[SOURCE MATERIAL Boundary: Start]

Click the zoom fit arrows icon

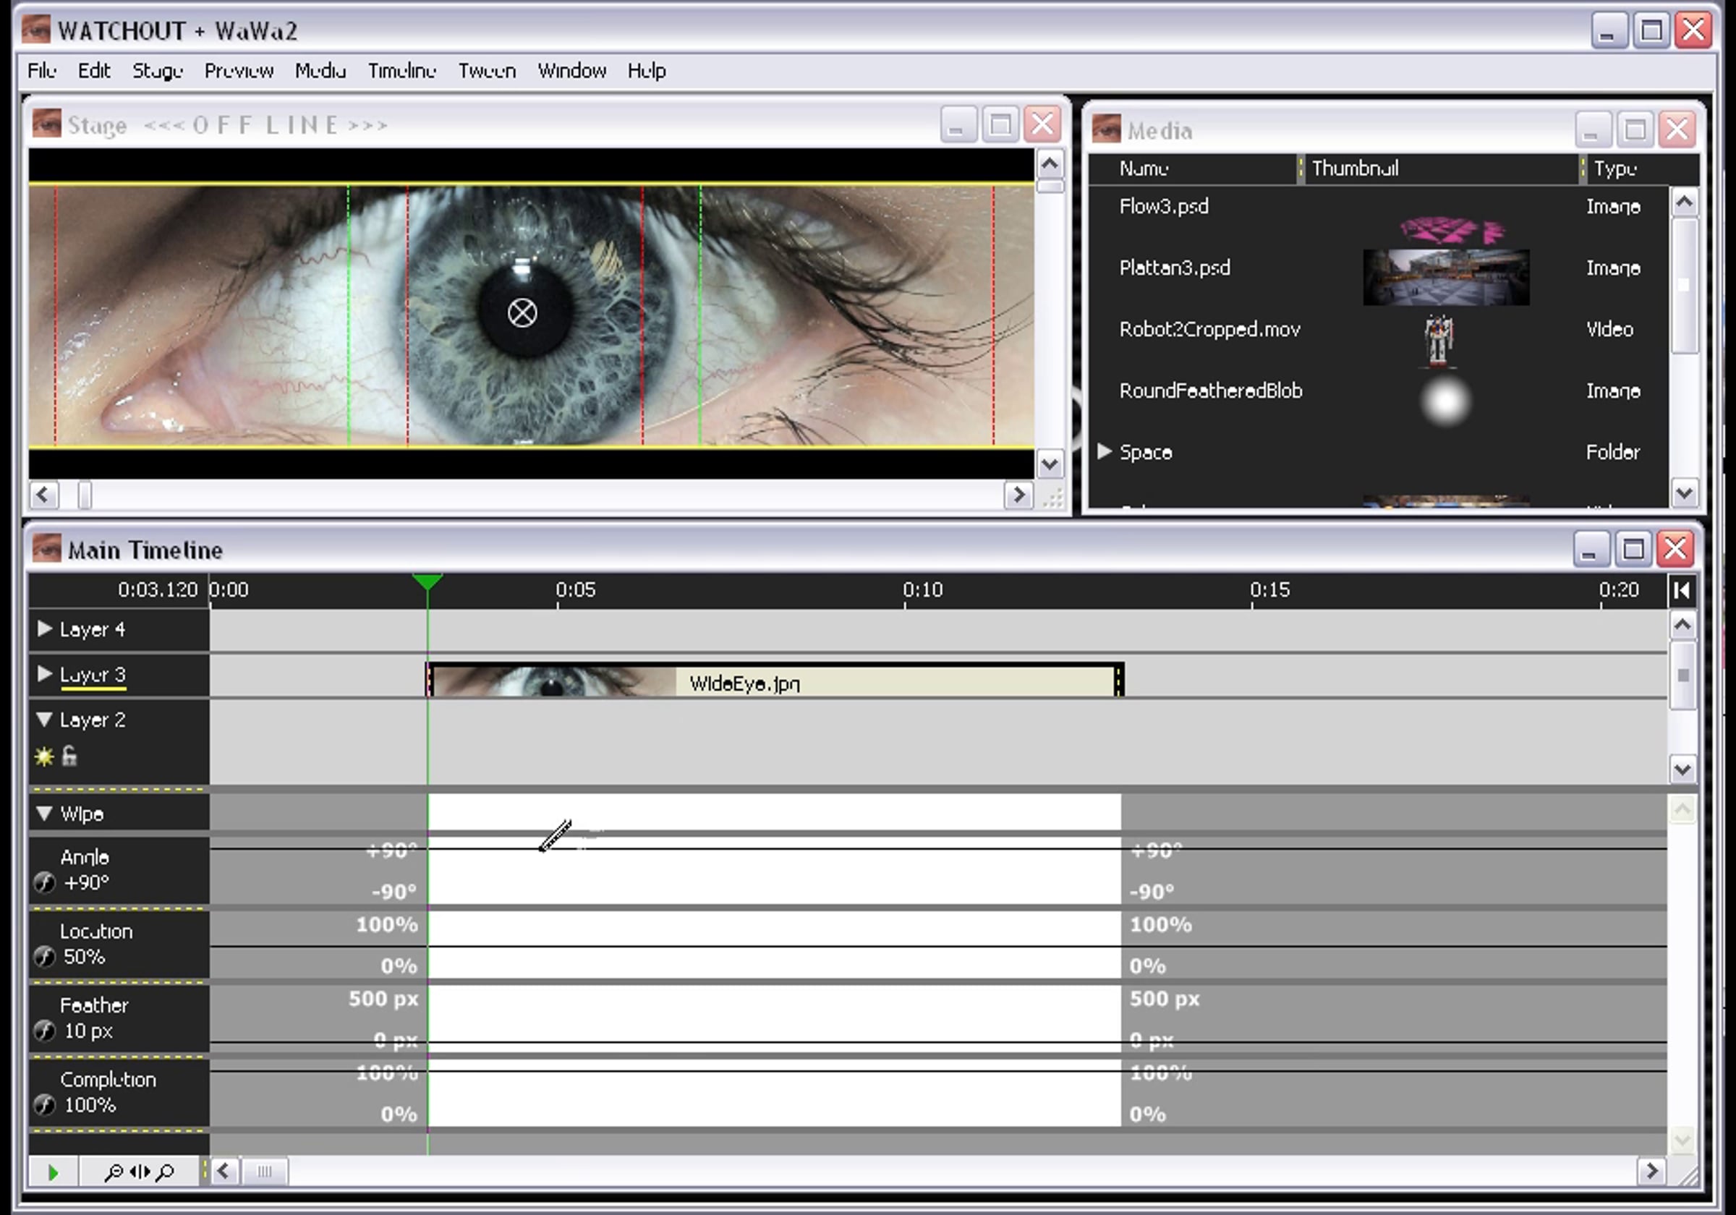pos(139,1172)
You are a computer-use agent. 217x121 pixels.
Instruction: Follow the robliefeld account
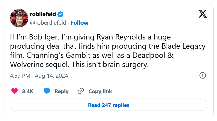point(79,23)
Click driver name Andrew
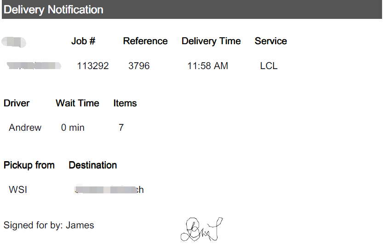 (25, 128)
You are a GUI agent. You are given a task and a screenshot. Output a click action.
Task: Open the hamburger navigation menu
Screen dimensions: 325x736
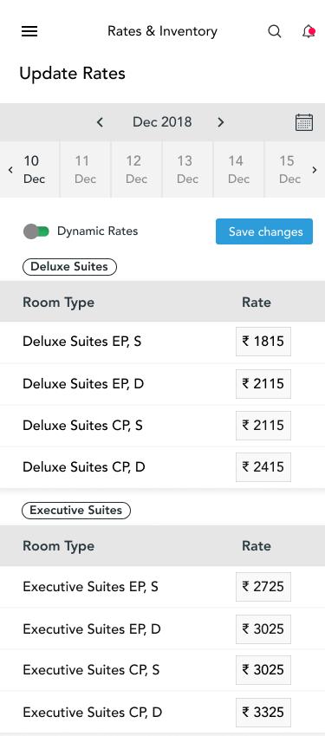29,31
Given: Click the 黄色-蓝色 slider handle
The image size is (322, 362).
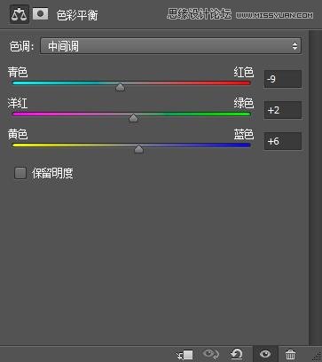Looking at the screenshot, I should point(138,149).
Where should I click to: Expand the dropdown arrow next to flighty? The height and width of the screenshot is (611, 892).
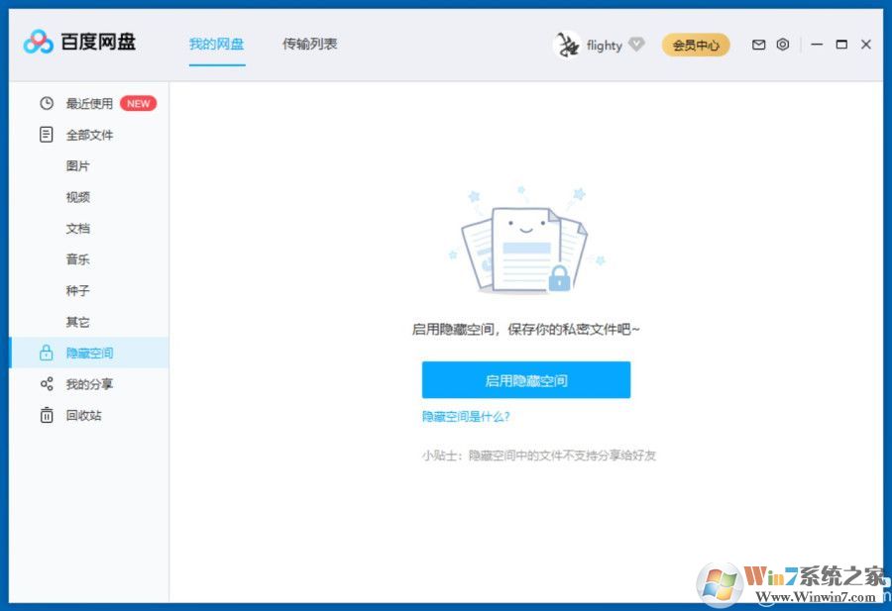coord(638,45)
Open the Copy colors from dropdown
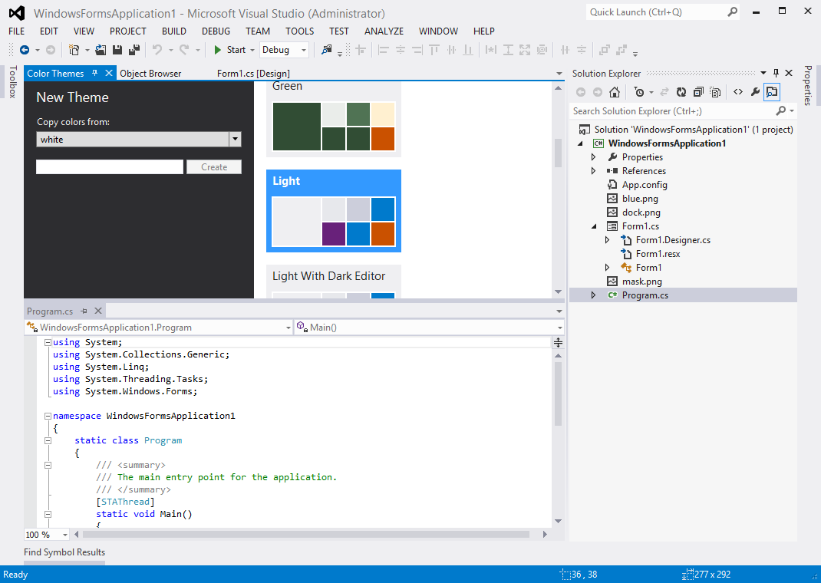The width and height of the screenshot is (821, 583). pyautogui.click(x=236, y=140)
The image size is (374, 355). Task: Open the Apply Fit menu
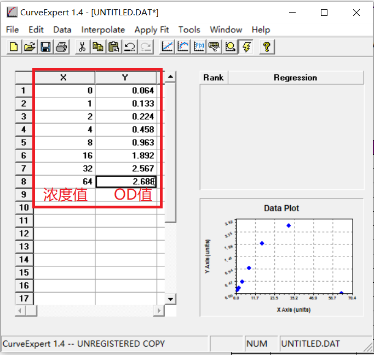pos(152,30)
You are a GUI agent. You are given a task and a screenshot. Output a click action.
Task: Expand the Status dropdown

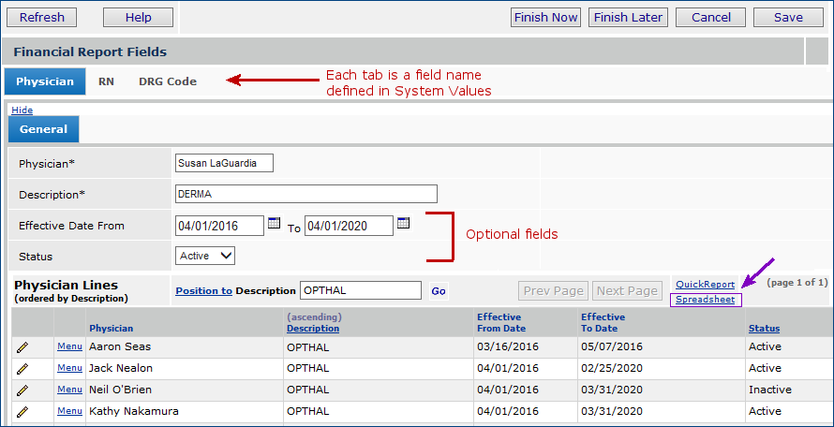204,256
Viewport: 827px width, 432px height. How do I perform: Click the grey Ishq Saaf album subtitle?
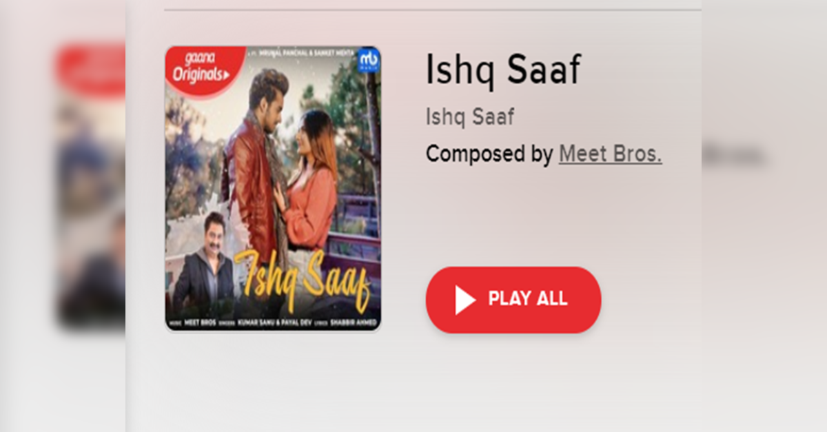pyautogui.click(x=470, y=116)
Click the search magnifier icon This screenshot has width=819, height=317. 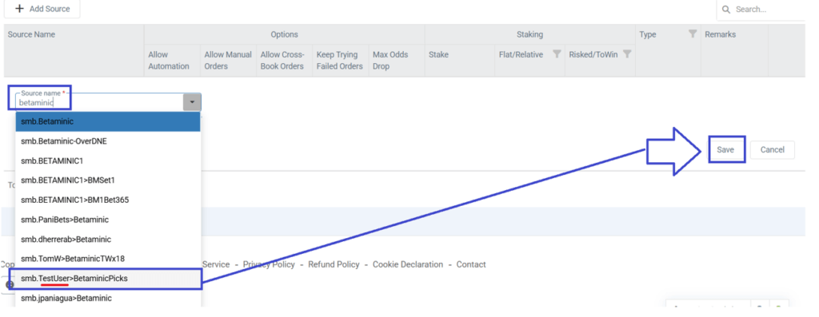point(726,10)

[SOURCE MATERIAL Boundary: End]

| ACTIVITY |
Work from the entries above. Set down exactly and only the lines from the line with "You are a computer-use agent. 217x121 pixels." to the line with "Given: Click the 黄色-蓝色 slider handle", both included, and leave the pictures out.

| SOLUTION TO THE EXERCISE |
You are a computer-use agent. 217x121 pixels.
Instruction: Follow the robliefeld account
point(79,23)
Click driver name Andrew
 (25, 128)
You are a GUI agent. You are given a task and a screenshot. Output a click action.
Task: Open the hamburger navigation menu
Screen dimensions: 325x736
29,31
Given: Click the 黄色-蓝色 slider handle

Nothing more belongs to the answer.